During the period of restoration of the national economy in the USSR after the Civil War of 1918–20, customs duties helped stimulate industrial development and operated as a source of funds to replenish the state budget. During the 1930’s and 1940’s they were used as an active means of fighting imperialist discrimination in international trade. After the Great Patriotic War of 1941-45 and particularly in the 1950’s and 1960’s, when the economic potential and international prestige of the USSR had risen significantly, the volume and market structure of Soviet foreign trade expanded, and a new customs tariff was instituted (1961).
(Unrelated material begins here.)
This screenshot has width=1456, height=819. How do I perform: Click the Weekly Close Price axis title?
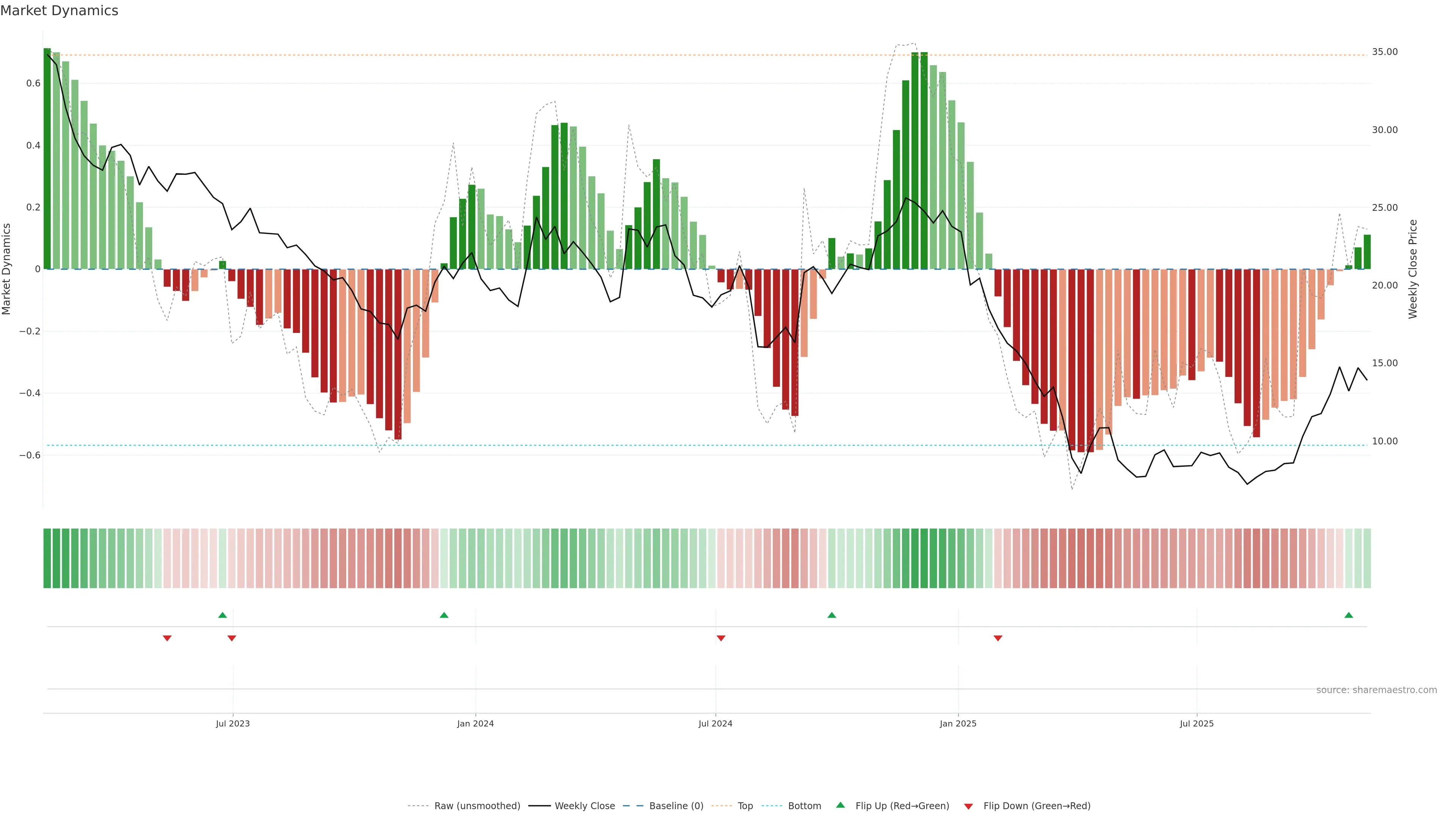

Export duties are not generally collected in the USSR, with the exception of duties on objects of historical interest and on works of art, which may be exported by special authorization of the Ministry of Culture of the USSR. In concert with the Ministry of Finances of the USSR and the Ministry of Foreign Affairs of the USSR, the Ministry of Foreign Trade of the USSR is authorized to establish customs rates for goods entering the USSR by mail and for articles transported as baggage or hand-carried by persons entering the USSR when such goods are subject to customs duties. These rates are based on the existing tariff and on the retail prices of corresponding goods in the USSR.

REFERENCES

Tamozhennoe delo v kapitalisticheskikh stranakh. Moscow, 1939.
Tamozhennyi tarif SSSR, 2nd ed. Moscow, 1971.
Nichkov, V. N. Lesnoi eksport SSSR i mezhdunarodnaia lesnaia torgovlia. Moscow, 1964.
“Tamozhennyi kodeks Soiuza SSSR.” Vedomosti Verkhovnogo Soveta SSSR, May 13, 1964, no. 20, art. 242.
50 let sovetskoi vneshnei torgovli Moscow, 1967.
“Sredstva vneshnetorgovoi politiki imperialisticheskikh derzhav.” In Mezhdunarodnye ekonomicheskie otnosheniia. Moscow, 1969.
Mazanov, G. G. Mezhdunarodnye raschety stranchlenov SEV. Moscow, 1970.
Voronov, K. G., and K. A. Pavlov. Organizatsiia i tekhnika vneshnei torgovli. Moscow, 1970.
Shershnev, E. S. SShA: tamozhennyi protektsionizm. Moscow, 1970.
Fal’kovich, M. S., and S. I. Vinokur. Gosudarstvennaia poshlina v organakh gosarbitrazha. Moscow, 1973.